HLA-G: A Key Immune Evasion Molecule in Tumors
In cancer, abnormal expression of HLA-G is considered a key strategy of tumor cells to evade immune surveillance, which is strongly supported by the high incidence of tumors in patients treated with immunosuppressive agents after organ and stem cell transplantation (78). The continued construction of tumor phenotypes is thought to be a result of immune-mediated tumor recognition, a phenomenon known as immune editing of cancer. Three stages define the process of immune editing: elimination (immune surveillance), balance (duration/dormancy), and escape (progression) (79, 80). These three stages integrate the immune system’s ability to protect the host from cancer and promote cancer development (81). HLA-G is involved in all three stages, and it is highly necessary to understand the role of HLA-G in tumor immune escape to better develop effective anti-tumor strategies. In the present work, we summarized the main mechanisms of HLA-G-mediated immunosuppression in three aspects as follows:
1. Inhibitory receptors of HLA-G, such as KIR2DL4/CD158d, ILT-2/CD85j, ILT-4/CD85d, CD8, and CD160, can directly exert the immunosuppressive effect by HLA-G. These inhibitory receptors can express in all monocytes, as well as B cells, T cells, and NK cells. Especially, ILT2 receptors are present in subgroups of dendritic cells (DCs) and myeloid-derived suppressive cells (MDSCs) (82–85). ILT4 receptors are mainly expressed in DCs, neutrophils, monocytes, and MDSCs (86–88). KIR2DL4 receptors are mainly expressed in decidual NK cells (89). The mechanisms by which these receptors participate in immunosuppressive effects induced by HLA-G include inhibition of differentiation, cytokine secretion and chemotaxis, immune cell proliferation, cytotoxicity, and induction of MDSCs or M2-type macrophages and regulatory cells (90, 91) (Figure 1).
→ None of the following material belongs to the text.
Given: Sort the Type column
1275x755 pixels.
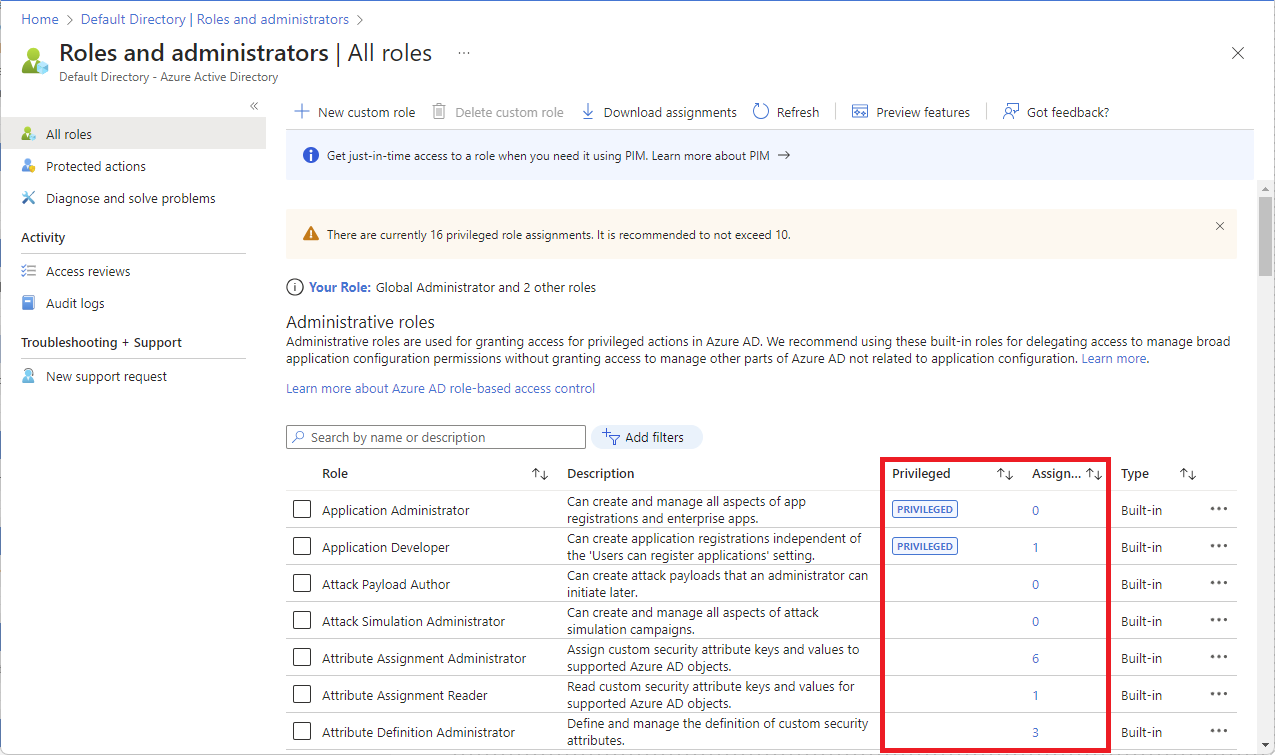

2. MDSCs, regulatory T cells (Tregs), and tolerogenic DCs can participate in immune escape regulated by HLA-G via an indirect immunosuppressive way. The sub-population of tolerogenic DCs, DC-10s, expresses a high level of HLA-G and induces adaptive type 1 Tregs (Tr1) through the HLA-G/ILT4 signaling pathway (92). On the other hand, tolerogenic DCs produce CD8+CD28+ and CD4+CD25+CTLA-4+ Tregs under the induction of HLA-G, which further strengthens the ability of immune escape of tumor cells (93).
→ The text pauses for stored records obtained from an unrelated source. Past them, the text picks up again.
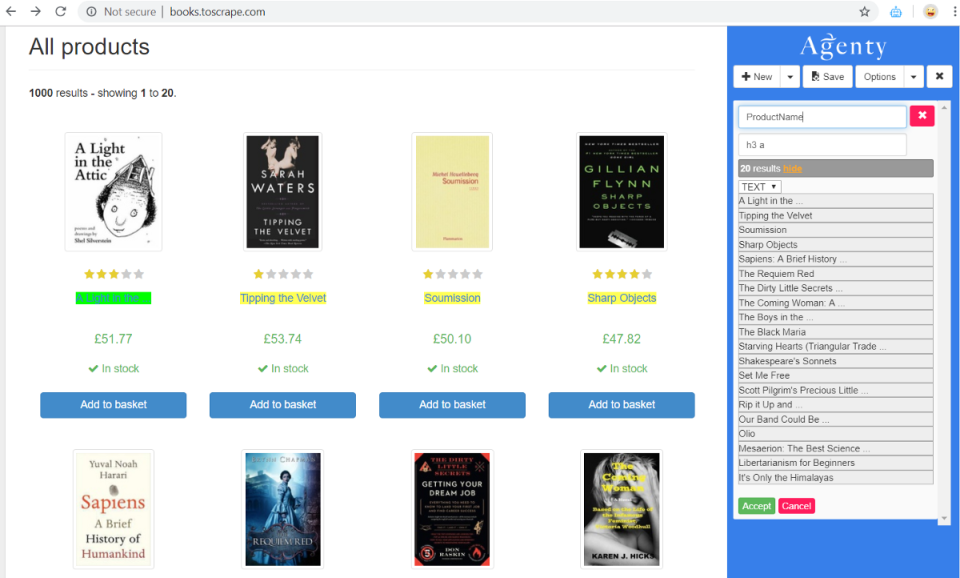Remove the ProductName field via red X icon
The image size is (960, 578).
pos(921,116)

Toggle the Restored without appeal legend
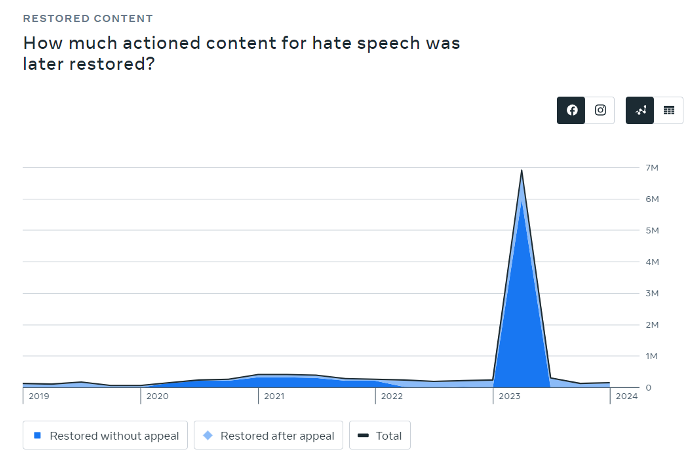coord(105,436)

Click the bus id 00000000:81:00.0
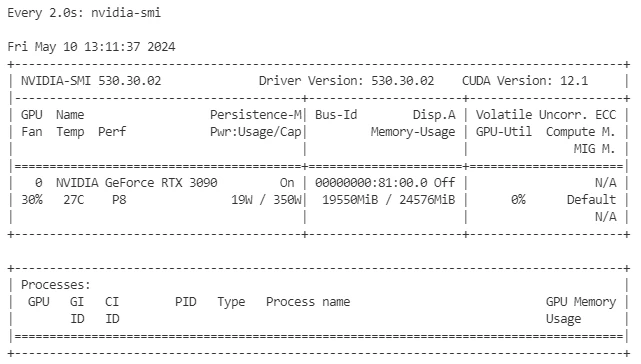[x=371, y=182]
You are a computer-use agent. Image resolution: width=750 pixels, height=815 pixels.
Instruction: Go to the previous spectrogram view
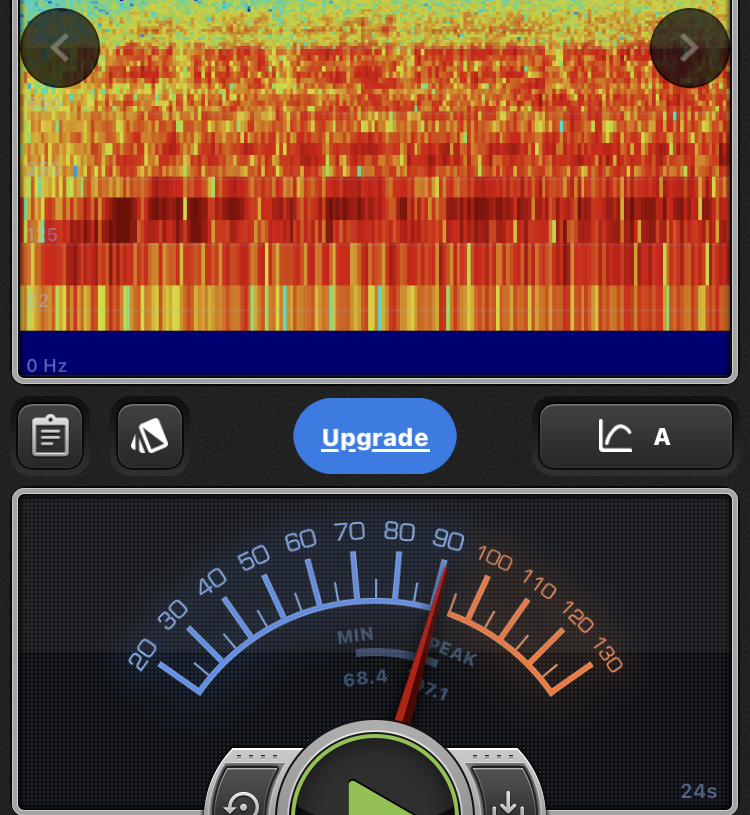[60, 48]
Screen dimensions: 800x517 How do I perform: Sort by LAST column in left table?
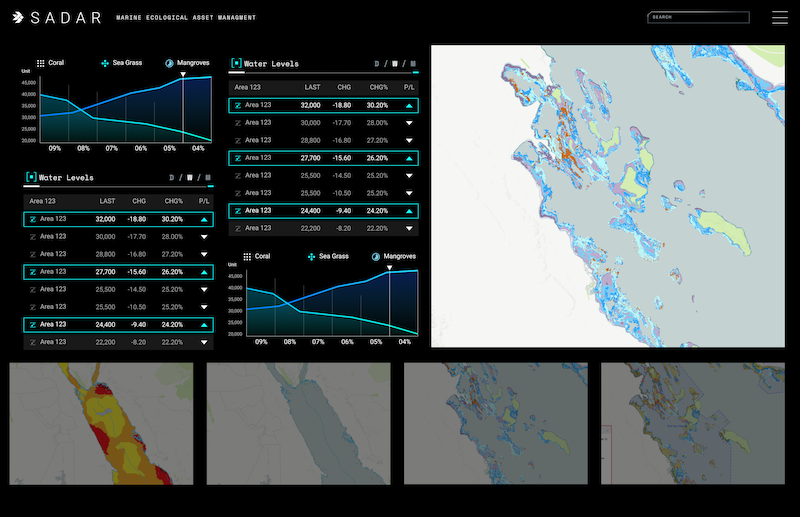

3. HLA-G uses dynamic transfer mechanisms between cells, such as trogocytosis (membrane-bound HLA-G) and EVs (membrane-bound and sHLA-G) (77, 94–96) (Figure 2). Trogocytosis is the process of transporting secretory vesicles or other membrane vesicles from the cell through the cell membrane (97). Activated T cells and NK cells obtain membrane fragments containing functional HLA-G from HLA-G+ or tumor cells through the process of exocytosis. HLA-G-modified cells can immediately reverse immune effector functions to tolerogenic function (98, 99). The generic term EVs are phospholipid bilayer-enclosed vesicles, which are highly heterogeneous in size, molecular content, and membrane composition depending on the state, micro-environment, and the cell of origin (100, 101). According to biogenesis, EVs are characterized by apoptotic bodies (AB) (>500 nm), microvesicles (100-1,000 nm), and exosomes (70-150 nm) (102). In the tumor state, especially in the established acidic microenvironment, EVs can directly fuse with cancer cells, or carry out the transportation and exchange of biologically active substances through endocytosis, phagocytosis, and micropinocytosis, thereby contributing to the intercellular signaling mechanism, providing the tumor with oxygen, metabolites, nutrients and other soluble factors, and making tumor development possible (103).
Figure 2 HLA-G-bearing EVs with potential immunological and clinical relevance. NK cells and T cells acquire HLA-G from HLA-G+tumor cells or HLA-G+immune cells via the process of trogocytosis and/or EVs.
Elevated HLA-G in Tumor Patient Tissues as Tumor Indicators
Over the years, many studies have reported that HLA-G is preferentially detected in the primary tumor site and metastatic tumor site, while it is rarely detected in the tumor spontaneous regression site, adjacent tissues, or healthy tissues (104–106). Immunohistochemical (IHC) staining is usually used to detect the expression frequency of HLA-G in tissues, which is combined with clinical results for analysis. In most cancers, the expression of HLA-G is related to the patient’s poor clinical outcome (25, 107, 108).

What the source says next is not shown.